The Federal Court of Appeal ordered costs of $3,000 payable forthwith to the Respondent.
 With respect to the Appellant’s position that there remain documents to be disclosed, I have considered the nature of those documents and concluded that even if the Appellant was successful in her Motion, the potential marginal knowledge that might be unearthed is insufficient to justify any further delay. The issues in this matter are clear. The extensive documentation surrounding the Ideas Canada Foundation program is known to both sides. I recognize that there is an awkwardness in a situation such as this when the taxpayer is a small cog in a larger wheel, of which the taxpayer has minimal knowledge and limited access to the extensive surrounding documentation. But that is something for the trial judge to address. The preliminary process of disclosure of documents and examinations is meant to put both sides on an equal footing as far as knowing the case each has to meet. I find the Parties are there, and that any delay at this stage is a delay of a fair hearing.

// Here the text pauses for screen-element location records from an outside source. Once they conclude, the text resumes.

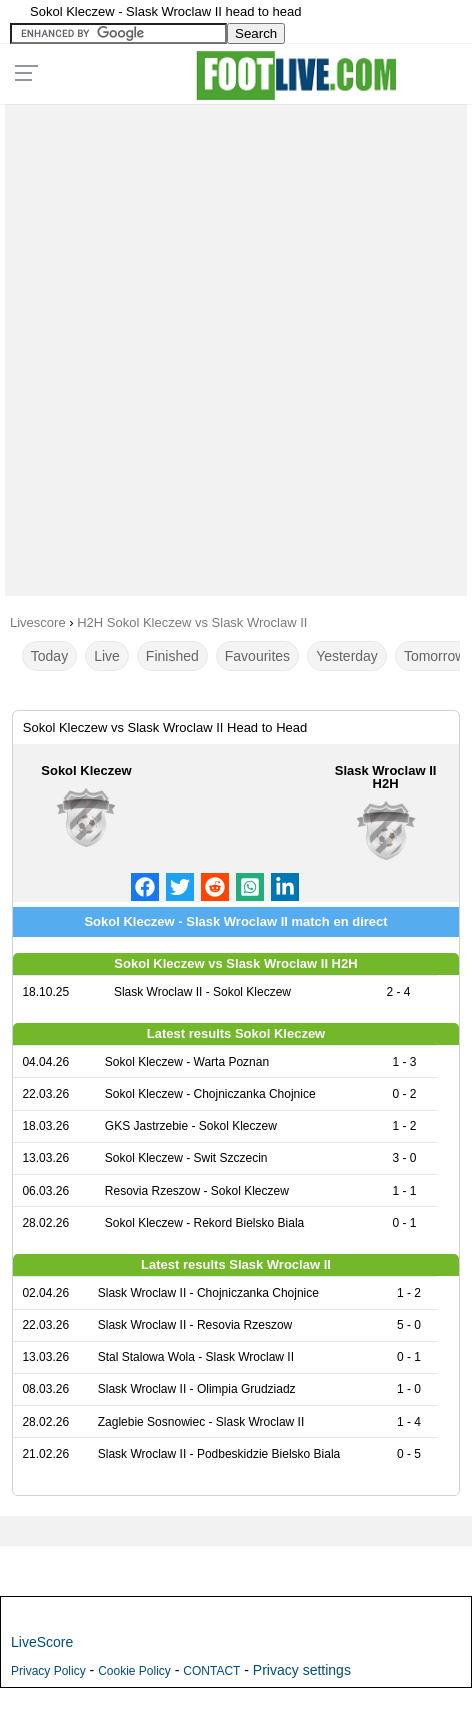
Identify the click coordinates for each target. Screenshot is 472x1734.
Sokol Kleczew (86, 770)
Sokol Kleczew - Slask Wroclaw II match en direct (235, 921)
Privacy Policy (48, 1671)
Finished (172, 656)
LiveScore (42, 1642)
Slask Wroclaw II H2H (386, 777)
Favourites (257, 656)
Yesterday (347, 656)
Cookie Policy (134, 1671)
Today (49, 656)
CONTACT (211, 1671)
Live (107, 656)
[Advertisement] (236, 345)
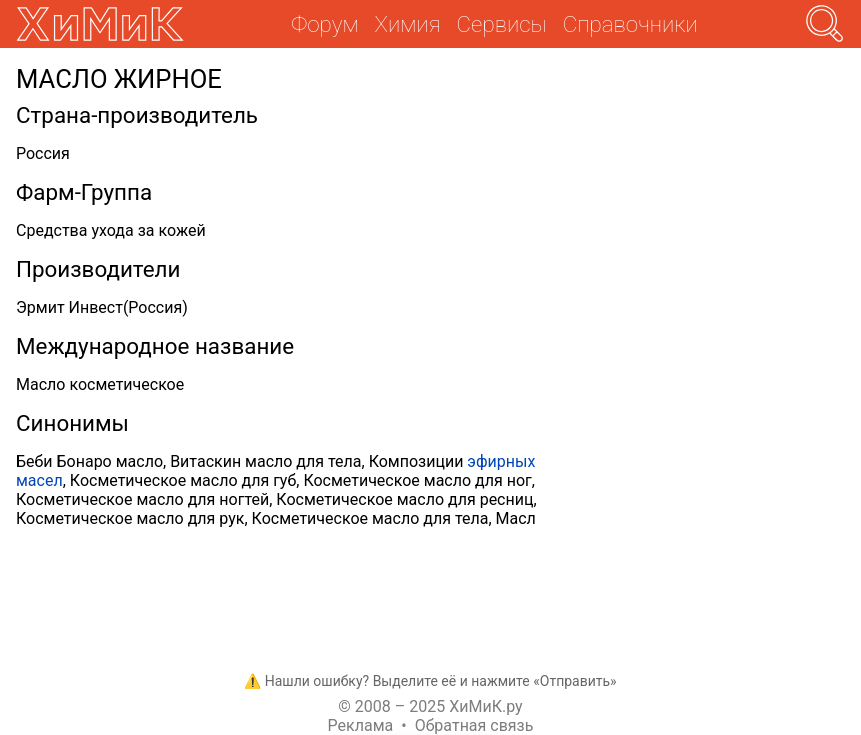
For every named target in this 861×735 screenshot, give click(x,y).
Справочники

 In summary, the time has come to end the procedural skirmishes and to get this matter to trial. Certainly we have rules and procedures in our system to ensure both Parties approach a trial on a level playing field. If one side believes the other is not playing by the rules, then, yes, they can come to Court to seek a resolution to the impasse so the litigation can move on its steady course to the fair hearing. But, at the same time, the Court should be able to say, as the impartial arbiter – enough. Time, expense, extensive disclosure and fairness dictates an end to the process. I do not share Ms. Tari’s view that doing so denies fair process at this stage. By setting a trial date in January 2011, I hope to accomplish the following: to ensure the availability of counsel and the Court, to provide time for the release of the Federal Court of Appeal decision in Maréchaux, to minimize the risk of delay by further motions, to minimize further costs other than trial and to provide some certainty, not just to Ms. Kossow, but to all taxpayers with an interest in this matter arising from donations to Ideas Canada Foundation.